Старой гвардией Смирнов называл с титешных лет младшего своего известного журналиста-международника Спиридонова, в молодости соратника по муровскому бытию, а ныне народного артиста России кинорежиссера Романа Казаряна и Витеньку Кузьминского, конечно.

Действительно, куда им деваться? Старый хромой черт заставит кого угодно заполошно бегать по его указке. Особенно тех, кто безмерно любил этого старого хромого черта.

А они любили его, любили преданно и нежно, так, как любят люди свою неповторимую молодость, дела своей молодости, истинных друзей этой молодости.

— Для порядка их предупредить надо хотя бы, — недовольно сказал Сырцов, которому, с одной стороны, конечно, в одиночку хотелось справиться, но опять же, с другой, он понимал, что это будет по-настоящему неоценимая помощь. Связи Спиридонова и Казаряна, их знание людей из деловых и правительственных кругов, их умение анализировать и сопоставлять разрозненные, казалось, факты, выявляя общие причины и закономерности, помогут ему, Сырцову, без метаний и ученических поисков, выйти на людей, тайно финансирующих их подопечных.
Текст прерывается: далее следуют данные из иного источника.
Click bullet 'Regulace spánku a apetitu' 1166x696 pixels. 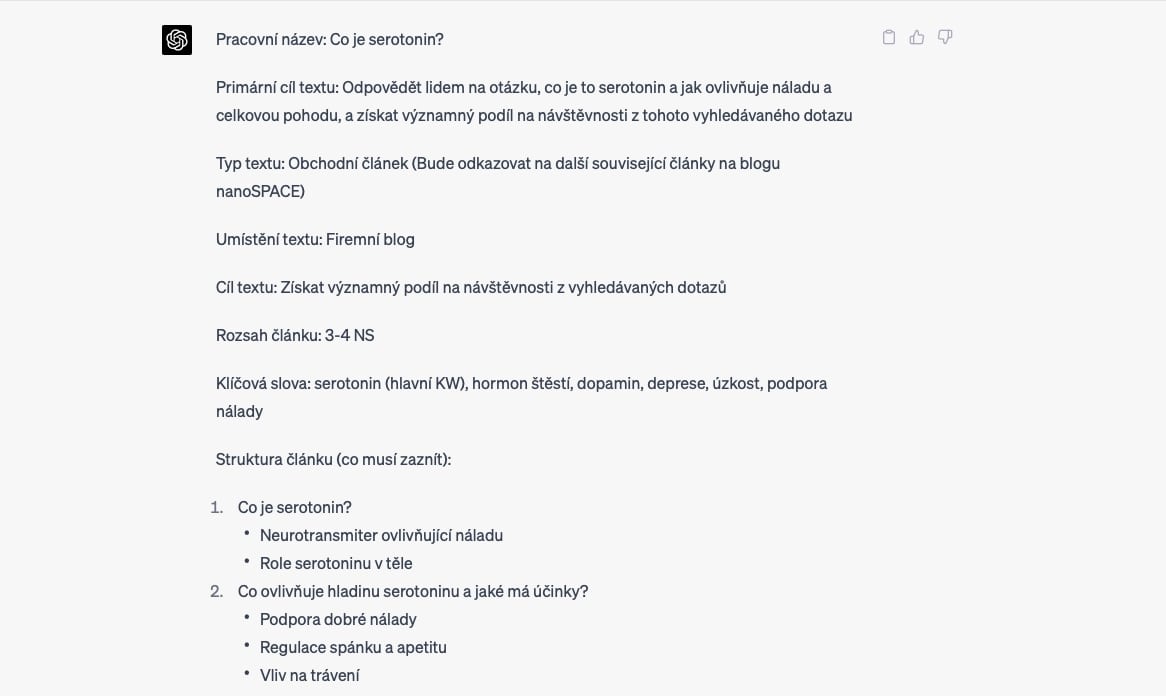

Ну а Витенька Кузьминский войдет куда можно и куда нельзя, всех очарует, всем заморочит голову, всех убедит в том, что он сам — балда и перезрелый плейбой, и все для того, чтобы выведать для него, Сырцова, необходимые сведения.

— Я их уже предупредил, Жора, — вкрадчиво сообщил Дед и улыбнулся.

— И?.. — спросил Сырцов, твердо зная, что «и» уже есть.

— И они приступили к осторожному зондажу. Ты думаешь, Лидка одна у нас умная, а я совсем наоборот? Я, конечно, валенок по сравнению с ней, но валенок до ужасти сообразительный.

— Опять ломается, — удрученно констатировала Лидия Сергеевна.

— Вроде все, — проигнорировал (сделал вид, что не услышал) выпад деловой уже Смирнов. — Что делать сегодня будем?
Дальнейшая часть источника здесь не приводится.